[Stored data]

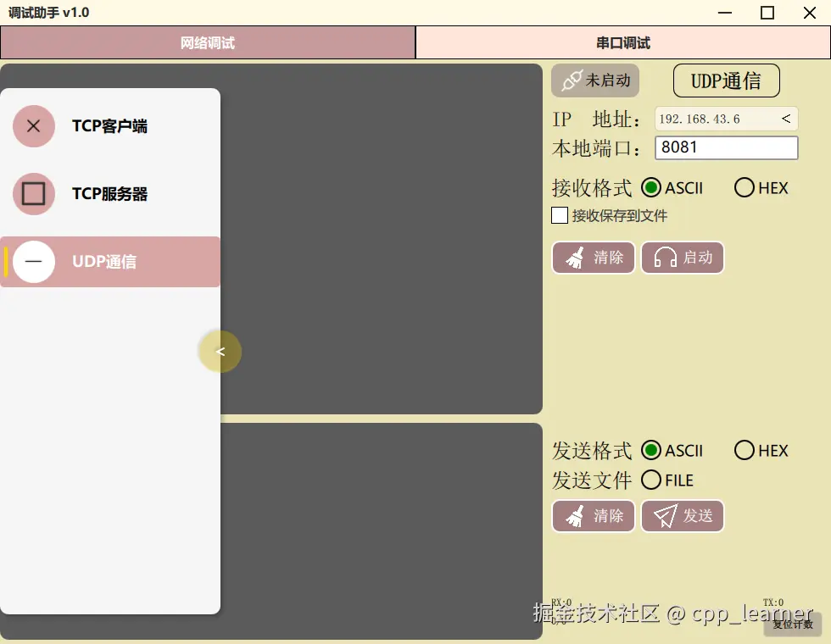The width and height of the screenshot is (831, 644).
Task: Click the headphone icon on the 启动 button
Action: click(x=666, y=258)
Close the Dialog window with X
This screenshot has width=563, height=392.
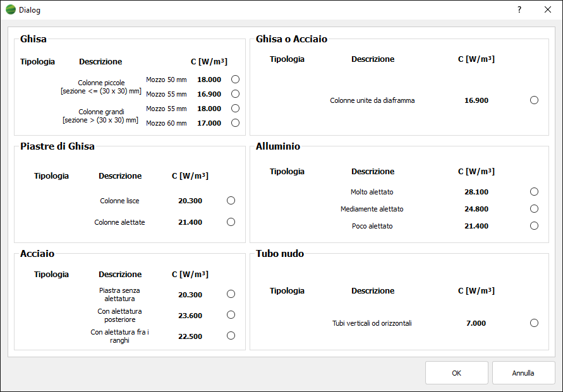548,10
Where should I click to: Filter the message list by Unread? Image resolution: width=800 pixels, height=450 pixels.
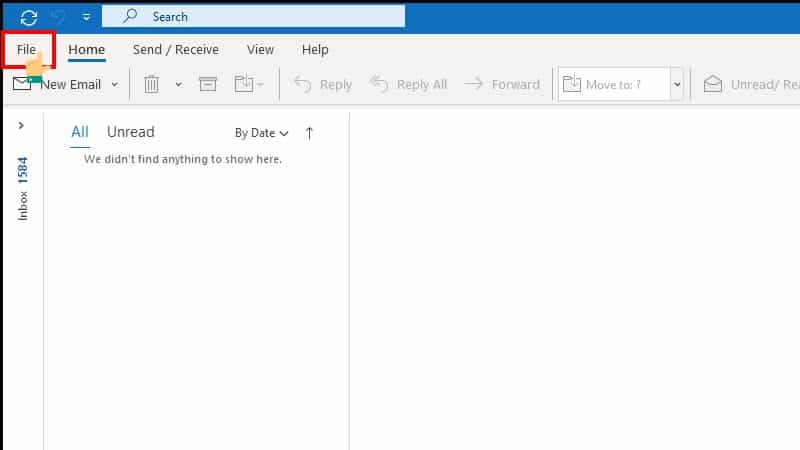coord(130,132)
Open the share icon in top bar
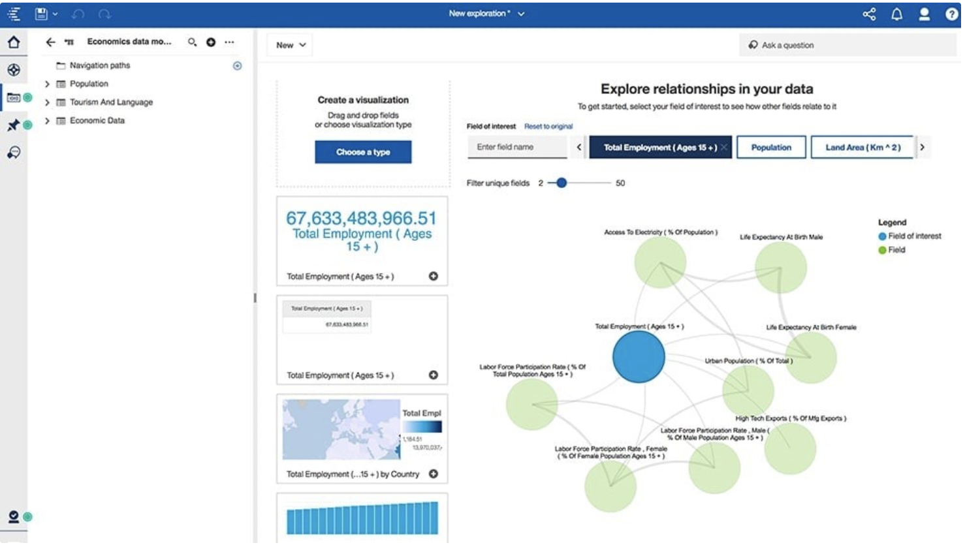The height and width of the screenshot is (560, 965). 869,14
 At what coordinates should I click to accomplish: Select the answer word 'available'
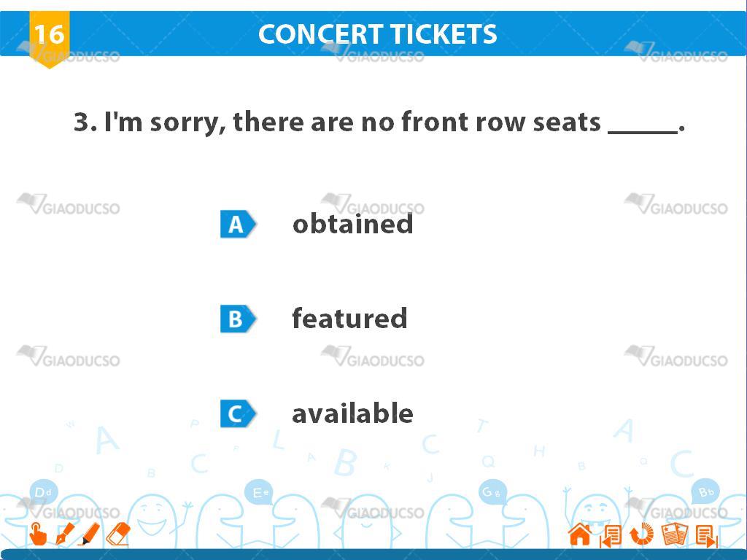coord(352,413)
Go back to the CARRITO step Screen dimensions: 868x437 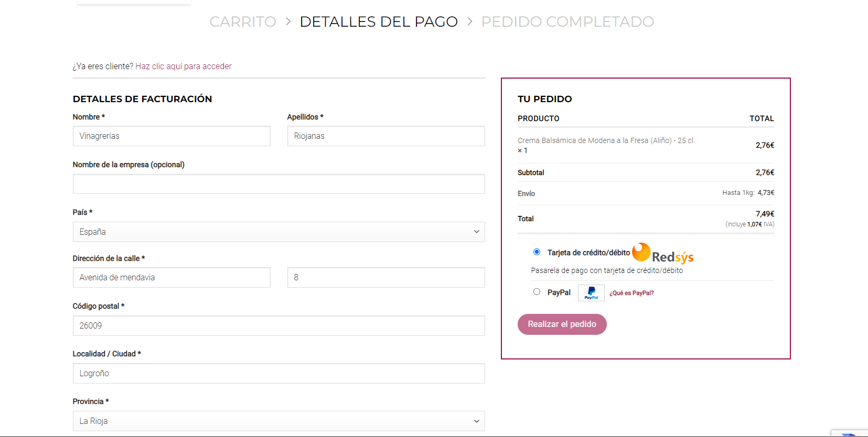coord(242,21)
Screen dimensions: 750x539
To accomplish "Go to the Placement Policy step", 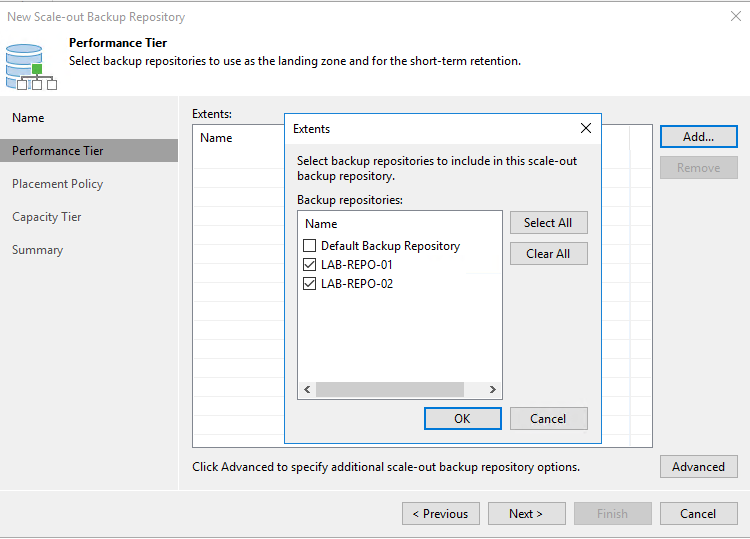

- **Goal of the exercise**
Print, please, exactly the lines from the one holding "Screen dimensions: 750x539" through the final line of the data, both included, while leaving out each picture.

- **Worked solution**
Screen dimensions: 750x539
To accomplish "Go to the Placement Policy step", 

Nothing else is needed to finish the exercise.